Ils sont plus susceptibles d’opter pour d’autres voies, comme soutenir le Hezbollah dans la phase terrestre, en tirant indirectement des missiles et des drones.

Une stratégie qui laisserait une fois de plus la réponse de l’Iran entre les mains de son réseau de mandataires, depuis les milices chiites en Syrie et en Irak jusqu’aux Houthis au Yémen. « Son arsenal de missiles efficaces à longue portée n’est pas illimité. C’est donc le raisonnement qui a conduit l’Iran à collaborer avec des acteurs armés non étatiques dans toute la région. Tout d’abord, bien sûr, pour étendre sa portée géographique et aussi pour avoir un accès direct à Israël. Et le Hezbollah a été à l’avant-garde de ce réseau, qui a joué un rôle fondamental dans les calculs militaires contre Israël », explique Maresca. « Il est plus probable qu’ils optent pour d’autres voies, comme soutenir le Hezbollah dans la phase terrestre, tirer des missiles et des drones indirectement, et non depuis le territoire iranien, mener des opérations terroristes de grande envergure ou attaquer directement des navires israéliens », prédit Nadimi.

Dans le cas du Hezbollah, la clé est, souligne l’analyste Andreas KriegLa question est de savoir si « l’Iran leur donnera la capacité et le feu vert pour utiliser des systèmes d’armes stratégiques ou si le Hezbollah, en tant qu’organisation, emploie des missiles balistiques ». L’engagement en faveur de la feuille de route suivie jusqu’à présent nécessite une réponse mesurée. Une guerre totale et ouverte entre Israël et l'Iran, que certaines sources à Tel-Aviv n'excluent pas, serait dévastatrice pour l'ensemble de la région, mais nuirait surtout à l'Iran, dont l'économie est déjà dans une situation délicate et dont les installations pétrolières pourraient être particulièrement menacées. vulnérables aux attaques.

Deux scénarios

Le coup porté à la structure régionale conçue par Qasem Suleimani, assassiné par les États-Unis en 2020, pourrait également contraindre l’Iran à modifier ou à aller à l’extrême dans sa stratégie. «La mort de Nasrallah pourrait façonner l'approche diplomatique de Téhéran à l'égard de l'Occident de deux manières distinctes : le premier scénario est que ces développements pourraient accroître la méfiance de l'Iran à l'égard de l'Occident et introduire de nouveaux obstacles aux efforts diplomatiques. En Iran, des voix s'élèvent déjà pour demander la fin des négociations sur le dossier nucléaire et pour le développement d'une arme nucléaire comme moyen de dissuasion définitif contre Israël », souligne Maresca.

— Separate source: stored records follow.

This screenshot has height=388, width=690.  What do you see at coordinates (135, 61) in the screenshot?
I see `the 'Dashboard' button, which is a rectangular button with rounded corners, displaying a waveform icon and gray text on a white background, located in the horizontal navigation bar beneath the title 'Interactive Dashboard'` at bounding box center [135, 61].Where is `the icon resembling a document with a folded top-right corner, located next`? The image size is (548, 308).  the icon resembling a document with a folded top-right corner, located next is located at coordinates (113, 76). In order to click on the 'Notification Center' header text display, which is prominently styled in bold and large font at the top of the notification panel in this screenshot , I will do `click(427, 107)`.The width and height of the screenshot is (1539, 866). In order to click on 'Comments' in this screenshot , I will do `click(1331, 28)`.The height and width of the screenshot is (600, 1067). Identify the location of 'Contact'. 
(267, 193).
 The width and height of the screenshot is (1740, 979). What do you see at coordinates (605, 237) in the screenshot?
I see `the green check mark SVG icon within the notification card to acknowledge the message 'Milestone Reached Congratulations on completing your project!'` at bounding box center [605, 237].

« Dans l'autre scénario, affirme-t-il, l'Iran pourrait reconnaître ses limites à l'heure actuelle et adopter une approche plus pragmatique, conforme au concept que Khamenei appelle le retrait tactique, évoqué après la mort de Haniyeh. Et dans ce cas, l’Iran accélérera ses efforts vers un nouvel accord avec l’Occident, allant potentiellement au-delà de la question nucléaire pour aborder également les questions régionales afin d’éviter la menace de guerre, mais aussi pour restaurer sa force et stabiliser son économie interne. » .

La résolution de l’inconnu pourrait rapprocher l’abîme d’une région habituée à toujours longer le précipice. Laisser les représailles entre les mains de ses acteurs dans la région maintiendrait une partie de ce statu quo qui a marqué le Moyen-Orient, avec les écrans intermédiaires avec lesquels Israël et l’Iran entretiennent des relations depuis des années.